Opdrachten:
[1] Klopt elke bewering hieronder met de tekst over de onteigening? Zeg ja of nee en citeer letterlijk de woorden uit die tekst die het bepalen: (a) De gemeente wil de grond gebruiken voor een verkeersweg. (b) De eiser stemde in met de onteigening. (c) De rechtbank Rotterdam stelde het voorschot op de schadeloosstelling vast.
[2] Schrijf de tekst over de onteigening verder, vanaf de laatste zin.

Tekstfragment:
Onteigening van grond door gemeente ten behoeve van bestemmingsplan en luchtkwaliteitsonderzoek

In deze zaak gaat het om een onteigeningsprocedure waarbij de gemeente Berkel en Rodenrijs grond wenst te verwerven voor de uitvoering van een bestemmingsplan, specifiek voor een verkeersweg. De eiser, eigenaar van de onroerende zaken, heeft zich verzet tegen de onteigening op basis van het argument dat er onvoldoende onderzoek is gedaan naar de gevolgen voor de luchtkwaliteit, zoals vereist door het Besluit luchtkwaliteit. De rechtbank Rotterdam heeft op 7 juni 2006 de onteigening vervroegd uitgesproken en een voorschot op de schadeloosstelling vastgesteld op € 70.432,--. De eiser heeft hiertegen cassatie ingesteld.

Aangeleverde gegevens:
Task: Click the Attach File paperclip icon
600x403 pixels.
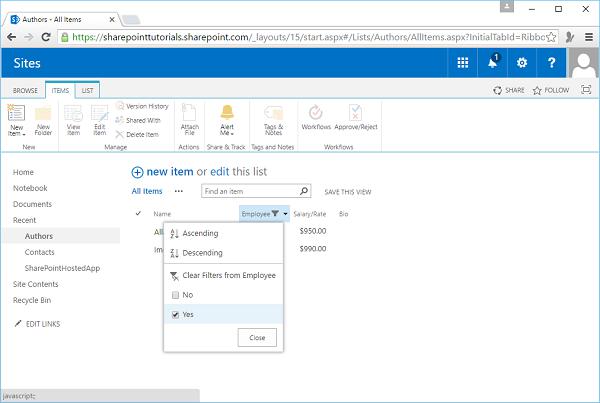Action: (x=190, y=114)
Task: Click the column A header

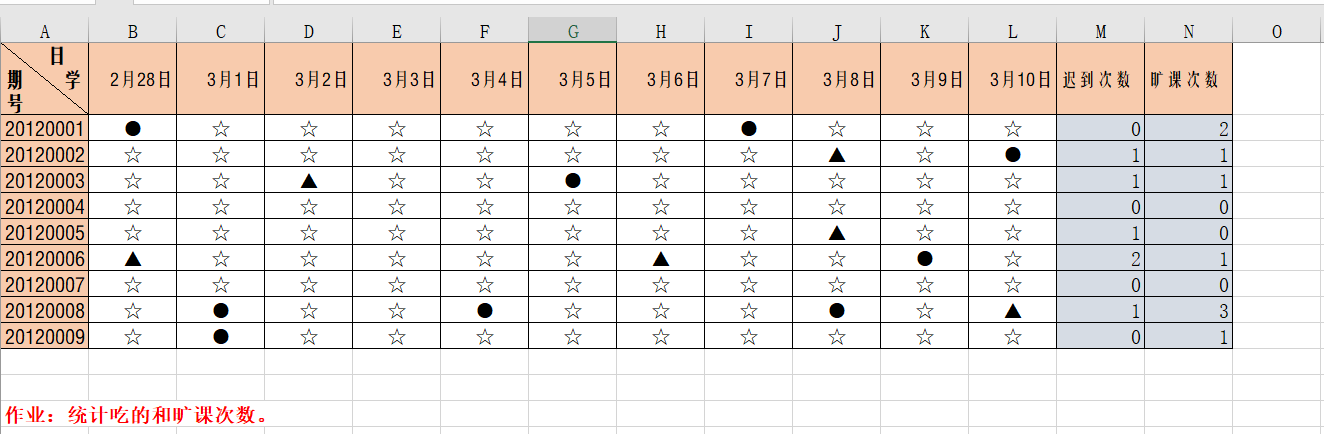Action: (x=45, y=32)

...

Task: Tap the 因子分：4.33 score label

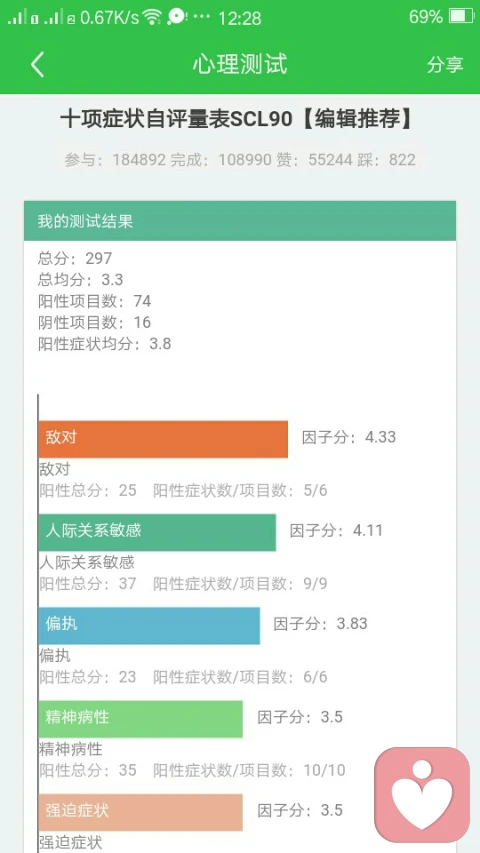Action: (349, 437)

---

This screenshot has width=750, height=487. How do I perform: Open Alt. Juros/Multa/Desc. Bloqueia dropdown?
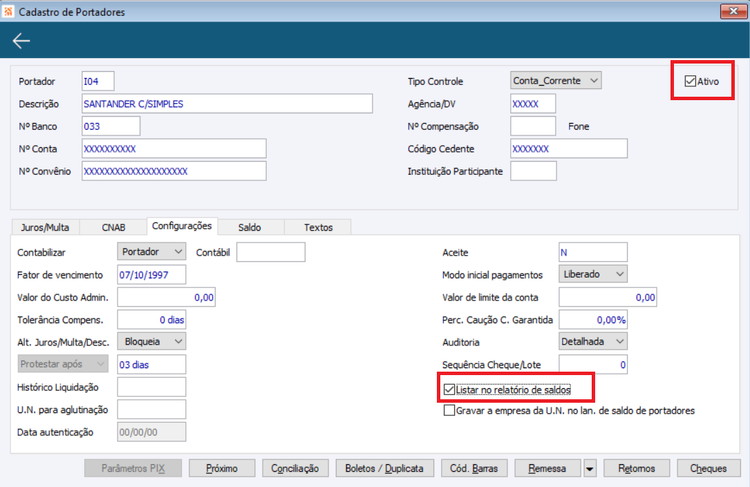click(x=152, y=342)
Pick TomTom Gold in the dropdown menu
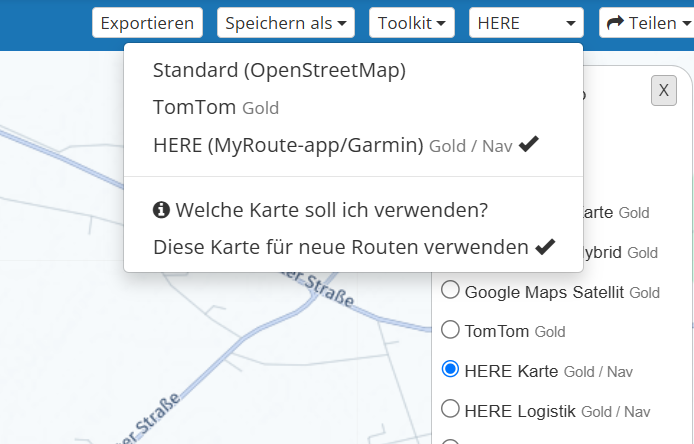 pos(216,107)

Uitwerkingen:
[1]
(a) Ja: "specifiek voor een verkeersweg"
(b) Nee: "heeft zich verzet tegen de onteigening"
(c) Ja: "De rechtbank Rotterdam heeft op 7 juni 2006 de onteigening vervroegd uitgesproken en een voorschot op de schadeloosstelling vastgesteld op € 70.432,--."

[2]
De Hoge Raad heeft op 27 april 2007 uitspraak gedaan in deze zaak. De advocaat-generaal L.A.D. Keus heeft geconcludeerd tot verwerping van het beroep. De Hoge Raad heeft geoordeeld dat de noodzaak tot onteigening niet kan worden betwist op basis van het ontbreken van onderzoek naar de luchtkwaliteit, aangezien het Besluit luchtkwaliteit niet is bedoeld ter bescherming van private eigendommen, maar ter bescherming van de luchtkwaliteit zelf. De rechtbank heeft het verweer van de eiser terecht verworpen, en de Hoge Raad heeft het beroep verworpen en de eiser in de kosten van het geding in cassatie veroordeeld.

Deze uitspraak benadrukt de scheiding tussen de verantwoordelijkheden van de onteigeningsrechter en de vereisten van milieuwetgeving, en bevestigt dat de onteigeningsprocedure niet kan worden vertraagd door argumenten die betrekking hebben op luchtkwaliteitsonderzoek dat niet specifiek gericht is op de onteigening zelf.

Uitspraak

27 april 2007
Eerste Kamer
Nr. C06/207HR (1456)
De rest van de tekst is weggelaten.